Traveling around the world tends to shift my perspective. If for only a moment, I remember our planet is round, not flat. I know it is round, sure, but I often live as if the world is flat. For example, I tend to think of streets as parallel and perpendicular lines. (Surprising, since I live in Austin, where all roads seem to merge into one.)
There is nothing wrong per se with operating as though the world is flat. Mental constructs help us filter out extraneous information. I don’t need to consider the roundness of the Earth while I am walking down the street. In fact, I tend to run into things while I am simultaneously thinking about terrestrial geometry and walking. But, if I am on an international flight, having the roundness of the world loaded into memory can be useful.
The Earth is not a sphere.
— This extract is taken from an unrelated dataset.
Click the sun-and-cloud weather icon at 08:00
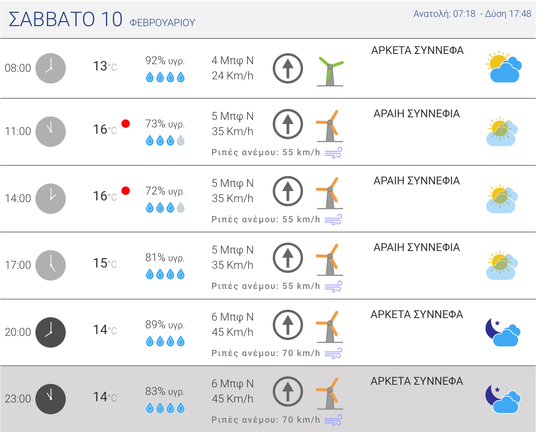coord(503,67)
All the mountains and valleys muck it up, not to mention tidal forces from our moon stretching the globe like a kickball kicked a bit off kilter. Still, a sphere is not a bad construct for this planet of ours.
On a sphere, a great circle is the closest analog of a straight line. Akin to a line in Euclidean space, the shortest path between any two points on a sphere is along a great circle.
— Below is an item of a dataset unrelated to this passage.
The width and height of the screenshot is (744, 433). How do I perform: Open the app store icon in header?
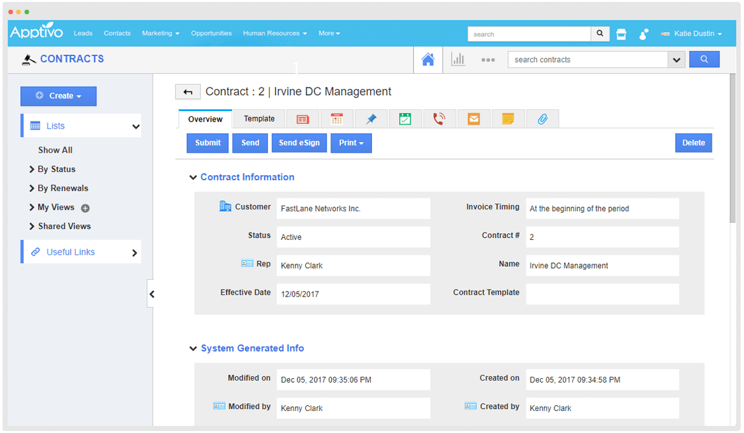click(x=621, y=34)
If the seemingly parallel streets of ours follow great circles, then they are not parallel at all. Think beach ball. The streets would meet. Twice. On opposite ends of the earth. Not necessarily at the north and south poles, but the two intersections would be diametrically opposed, in a geometric sense, not philosophical.
So, here comes the kicker.
Two great circles form the boundary of a two-sided shape. We call it a lune: the two-sided polygon of spherical geometry. Some refer to it as a digon. I would let it be a bigon.
Questions
- How might you find the surface area of a spherical lune?
- How might you determine whether two lunes are congruent?
- How many tennis balls end up in Shoal Creek each year?
Footpath Math: Chalk it up to a math geek 
Hi Eric, I love your posts! They inspire me to think about things I never thought of before. I am still chewing on “power” from your last post, as I am working in the yard and imagine my husband could do the same amount of work as I do in less time. This must be what Adam Smith referred to when he suggested division of labor. Thanks for posting! (and very curious how your life is at this moment!)
Thank you, Elly! I think efficiency and power are definitely connected. I will say with jobs like raking leaves, I like to take my time. It’s nice to putter around the yard! Still, I get your point. Life is exciting. The little boy will here any day now!
I think I’ve got a handle on the lune problems, as long as we are careful to say they’re made from the intersection of great circles. The area of the lune then would be the angle of intersection divided by the angle of a whole circle (2 pi radians, if we’re working with those) times the area of the surface of the sphere. The lunes ought to be congruent if they’re on spheres the same size and have great circles making the same angles of intersection.
As for the tennis balls ending up in Shoal Creek, well, tennis balls float. Nearly all of them would end up on the creek, not in it.